Das Leben des Tiers dreht sich zu Beginn wortwörtlich im Kreis. Festgekettet an einer Mühle, kommt der Esel nicht vom Fleck. Ein Loch im Stall eröffnet immerhin den Blick auf einen seltsamen leuchtenden Stern, und eine vorwitzige Taube erinnert ihn unentwegt daran, wie toll ein Leben als Teil der königlichen Karawane sein muss. Nachdem der Ausbruchsversuch noch kläglich scheiterte, gelingt der zweite. Zuflucht findet der Esel im Haus des Zimmermanns Josef und seiner schwangeren Frau Maria, die sich um ihn kümmert und ihm den Namen Bo gibt. Zunächst betrachtet Bo den angenehmen Aufenthalt nur als Übergangslösung, bis die große Karawane wieder einmal in der Nähe vorüberzieht. Doch als er erfährt, was es mit Maria auf sich hat und in welcher Gefahr diese und ihr Mann sich befinden, beschließt er, ihnen zu helfen.

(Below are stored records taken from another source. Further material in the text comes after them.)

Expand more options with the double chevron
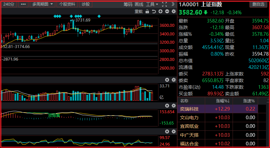The height and width of the screenshot is (148, 270). click(x=173, y=4)

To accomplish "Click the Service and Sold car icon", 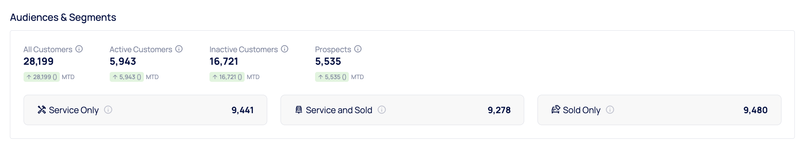I will [299, 110].
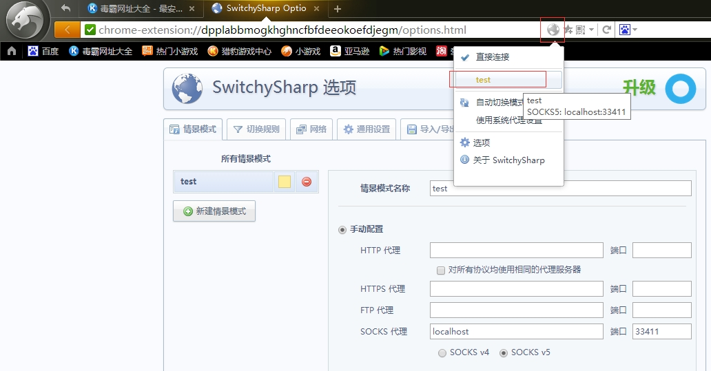
Task: Click the HTTP 代理 address input field
Action: [x=516, y=251]
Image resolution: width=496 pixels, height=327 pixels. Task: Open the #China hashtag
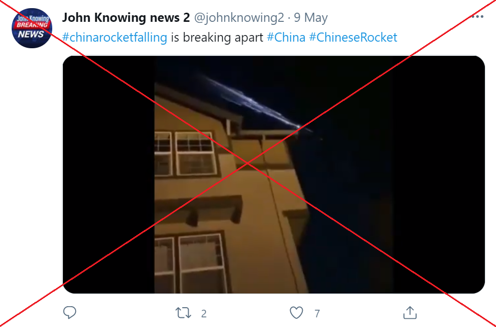coord(286,38)
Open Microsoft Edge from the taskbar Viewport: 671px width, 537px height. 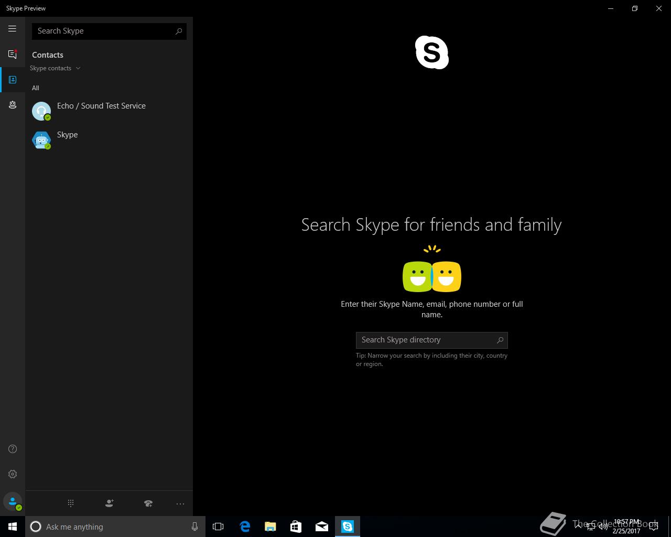click(x=245, y=527)
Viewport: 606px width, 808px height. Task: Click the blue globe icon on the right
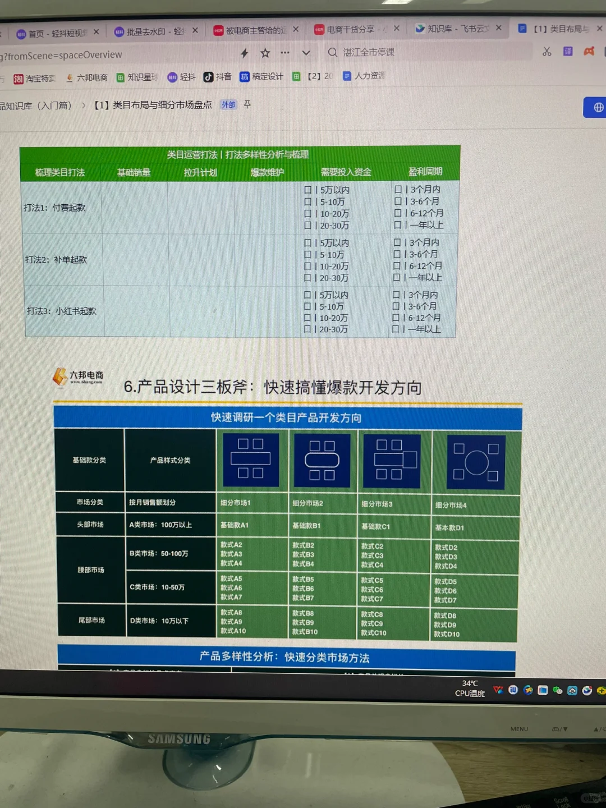(x=598, y=107)
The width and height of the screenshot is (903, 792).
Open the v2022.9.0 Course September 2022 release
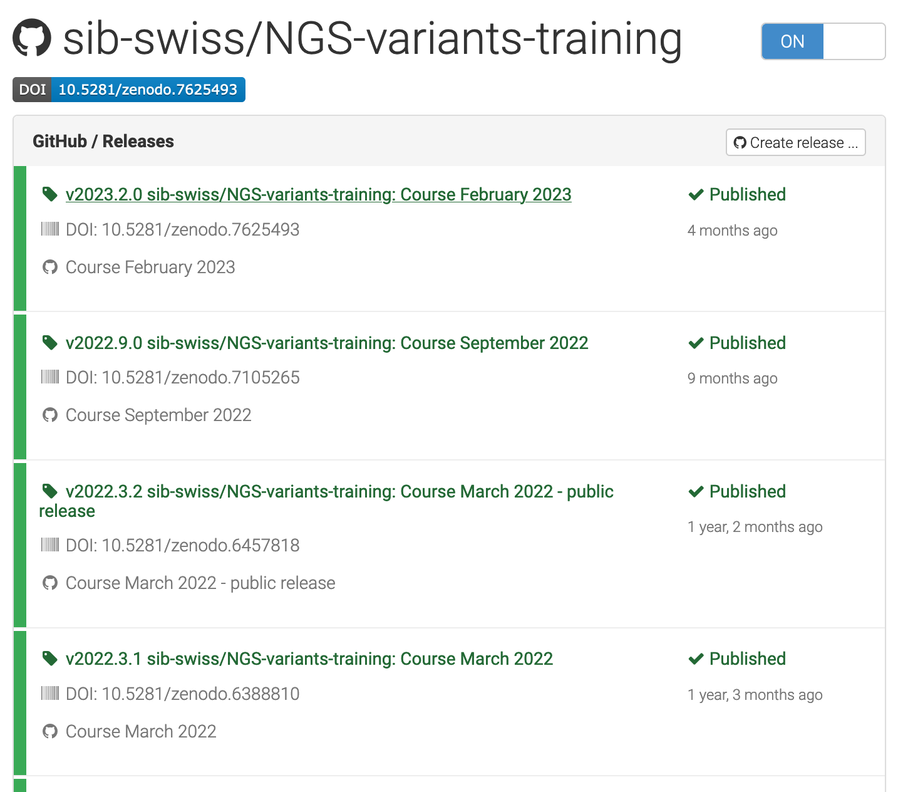pyautogui.click(x=327, y=343)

Das große Problem des Animationsfilms besteht darin, keine eigenständige oder gar originelle Geschichte rund um Bo zu stricken. Die Handlung bleibt ganz nahe bei der bekannten Weihnachtsgeschichte, weshalb die Titelfigur eher wie ein Sidekick wirkt, dem zu viel Präsenz eingeräumt wird. In einem maskierten Soldaten, der auf Befehl des kaltblütigen Herodes Jagd auf den vermeintlichen Gottessohn macht und von zwei blutrünstigen Hunden begleitet wird, findet der Film einen Widersacher, der die Spannung vorantreibt und Auslöser für diverse Verfolgungsjagden ist. Bo wiederum ist ein flinkes Schaf zur Seite gestellt, das dem Tollpatsch in jeder Hinsicht überlegen scheint.

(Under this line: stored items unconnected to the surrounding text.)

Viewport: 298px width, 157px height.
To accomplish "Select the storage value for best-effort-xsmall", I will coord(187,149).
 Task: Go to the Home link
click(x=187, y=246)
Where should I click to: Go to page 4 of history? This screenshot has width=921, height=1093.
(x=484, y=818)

Dass die Inszenierung es wagt, in einem US-amerikanischen Familienfilm die unbefleckte Empfängnis Marias zu zeigen, ist einerseits die größte Überraschung, andererseits als Ausdruck vollkommener Unschuld nur konsequent. Ansonsten lehnt sich der Film vor allem mit seinem aufdringlichen missionarischen Eifer aus dem Fenster, der auch keinen Halt vor einem betenden Esel macht. Was nicht weiter verwundert, da Walden Media hinter der Produktion steckt, die sich durch einen strengen Wertkonservatismus und fundamentale christlich-religiöse Themen auszeichnet. Ein Publikum, dem die klassische Weihnachtsgeschichte zu humorlos und spannungsarm erscheint, findet hier eine aufgepeppte, aber weichgespülte Interpretation. Eine frohe Botschaft ist das allerdings nicht.